Comparison of optical response from DFT random phase approximation and a low-energy effective model: Strained phosphorene

The engineering of the optical response of materials is a paradigm that demands microscopic-level accuracy and reliable predictive theoretical tools. Here we compare and contrast the dispersive permittivity tensor, using both a low-energy effective model and density functional theory (DFT). As a representative material, phosphorene subject to strain is considered. Employing a low-energy model Hamiltonian with a Green's function current-current correlation function, we compute the dynamical optical conductivity and its associated permittivity tensor. For the DFT approach, first-principles calculations make use of the first-order random phase approximation. Our results reveal that although the two models are generally in agreement within the low-strain and low-frequency regime, the intricate features associated with the fundamental physical properties of the system and optoelectronics devices implementation such as band gap, Drude absorption response, vanishing real part, absorptivity, and sign of permittivity over the frequency range show significant discrepancies. Our results suggest that the random phase approximation employed in widely used DFT packages should be revisited and improved to be able to predict these fundamental electronic characteristics of a given material with confidence.

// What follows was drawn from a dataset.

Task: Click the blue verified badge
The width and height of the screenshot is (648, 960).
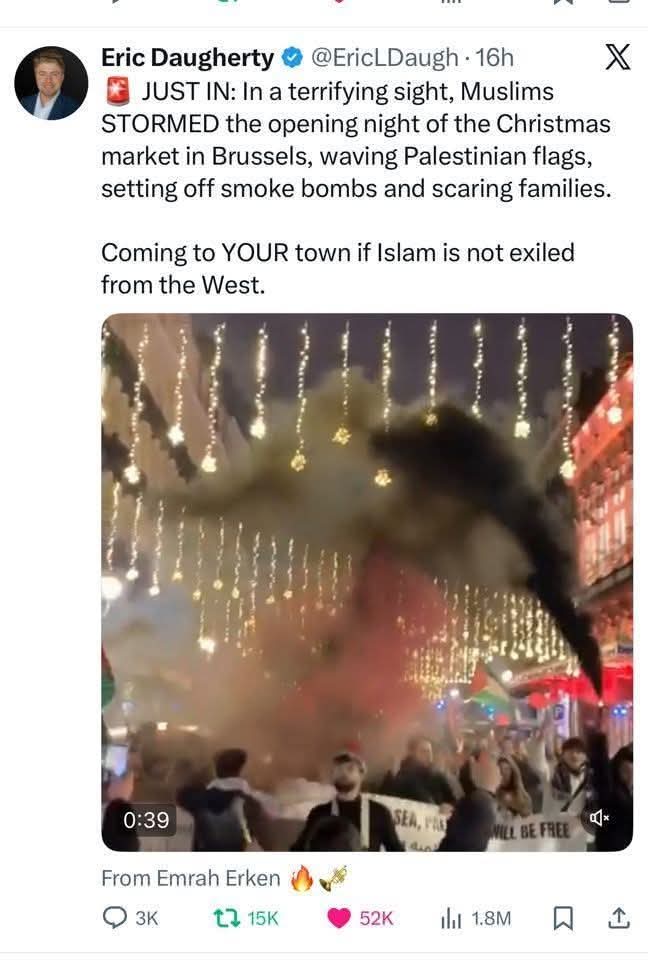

Furthermore, employing the permittivity results from both models, we uncover the pivotal role that phosphorene can play in optoelectronics devices to facilitate highly programable perfect absorption of electromagnetic waves by manipulating the chemical potential and exerting strain and illustrate how reliable predictions for the dielectric response of a given material are crucial to precise device design.

Automated summary

The study compares the dispersive permittivity tensor of materials using a low-energy model and density functional theory, revealing general agreement in low-strain and low-frequency regimes but significant discrepancies in other areas. It suggests a need for revisiting and improving the random phase approximation used in widely-used DFT packages. The study highlights the pivotal role phosphorene can play in optoelectronics devices and emphasizes the importance of reliable predictions for precise device design.